● **TO DO**: Reproduce the records below exactly, but only between the lines holding "Task: Open the pool reflection villa photo" and "The height and width of the screenshot is (587, 1273).", inclusive.

● **STUDY MATERIAL**:
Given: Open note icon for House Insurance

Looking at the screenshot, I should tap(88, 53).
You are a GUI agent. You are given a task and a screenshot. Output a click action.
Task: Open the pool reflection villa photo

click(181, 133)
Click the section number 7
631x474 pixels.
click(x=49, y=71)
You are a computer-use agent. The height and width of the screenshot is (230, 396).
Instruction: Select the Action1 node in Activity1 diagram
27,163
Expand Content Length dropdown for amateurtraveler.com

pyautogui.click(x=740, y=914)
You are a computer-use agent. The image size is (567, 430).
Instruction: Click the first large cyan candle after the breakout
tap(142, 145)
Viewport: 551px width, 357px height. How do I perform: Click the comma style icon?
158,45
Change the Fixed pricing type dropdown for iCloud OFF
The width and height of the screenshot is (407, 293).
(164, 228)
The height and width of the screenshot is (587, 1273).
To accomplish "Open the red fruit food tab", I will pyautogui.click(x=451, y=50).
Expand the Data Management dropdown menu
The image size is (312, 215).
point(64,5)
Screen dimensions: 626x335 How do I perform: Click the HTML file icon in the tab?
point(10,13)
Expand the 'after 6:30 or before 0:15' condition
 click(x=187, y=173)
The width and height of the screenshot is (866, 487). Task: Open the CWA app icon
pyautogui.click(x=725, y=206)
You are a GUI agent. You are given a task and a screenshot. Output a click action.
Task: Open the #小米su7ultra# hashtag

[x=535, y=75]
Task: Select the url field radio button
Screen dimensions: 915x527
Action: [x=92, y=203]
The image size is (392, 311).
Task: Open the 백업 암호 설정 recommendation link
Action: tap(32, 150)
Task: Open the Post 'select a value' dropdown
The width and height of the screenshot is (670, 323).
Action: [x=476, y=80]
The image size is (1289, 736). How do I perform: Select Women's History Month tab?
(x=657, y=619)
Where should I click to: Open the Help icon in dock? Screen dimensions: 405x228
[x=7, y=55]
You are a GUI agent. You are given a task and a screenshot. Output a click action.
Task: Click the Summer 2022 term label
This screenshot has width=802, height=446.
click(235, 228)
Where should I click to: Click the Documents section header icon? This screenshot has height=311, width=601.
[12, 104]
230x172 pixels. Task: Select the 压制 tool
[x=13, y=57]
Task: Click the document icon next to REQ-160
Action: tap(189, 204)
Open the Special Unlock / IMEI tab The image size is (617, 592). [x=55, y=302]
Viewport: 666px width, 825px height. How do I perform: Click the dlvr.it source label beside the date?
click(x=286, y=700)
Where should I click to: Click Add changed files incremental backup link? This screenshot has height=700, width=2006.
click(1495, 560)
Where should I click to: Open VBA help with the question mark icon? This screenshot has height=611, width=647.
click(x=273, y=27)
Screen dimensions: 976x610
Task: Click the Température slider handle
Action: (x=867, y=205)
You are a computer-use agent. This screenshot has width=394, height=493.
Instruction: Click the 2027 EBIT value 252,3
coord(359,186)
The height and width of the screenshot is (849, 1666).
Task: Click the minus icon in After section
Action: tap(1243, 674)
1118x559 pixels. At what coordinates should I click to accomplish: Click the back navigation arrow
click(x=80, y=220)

● **ANSWER TO THIS PROBLEM**:
Task: Open the pool reflection villa photo

click(181, 133)
Click the section number 7
631x474 pixels.
click(x=49, y=71)
You are a computer-use agent. The height and width of the screenshot is (230, 396).
Instruction: Select the Action1 node in Activity1 diagram
27,163
Expand Content Length dropdown for amateurtraveler.com

pyautogui.click(x=740, y=914)
You are a computer-use agent. The image size is (567, 430).
Instruction: Click the first large cyan candle after the breakout
tap(142, 145)
Viewport: 551px width, 357px height. How do I perform: Click the comma style icon?
158,45
Change the Fixed pricing type dropdown for iCloud OFF
The width and height of the screenshot is (407, 293).
(164, 228)
The height and width of the screenshot is (587, 1273).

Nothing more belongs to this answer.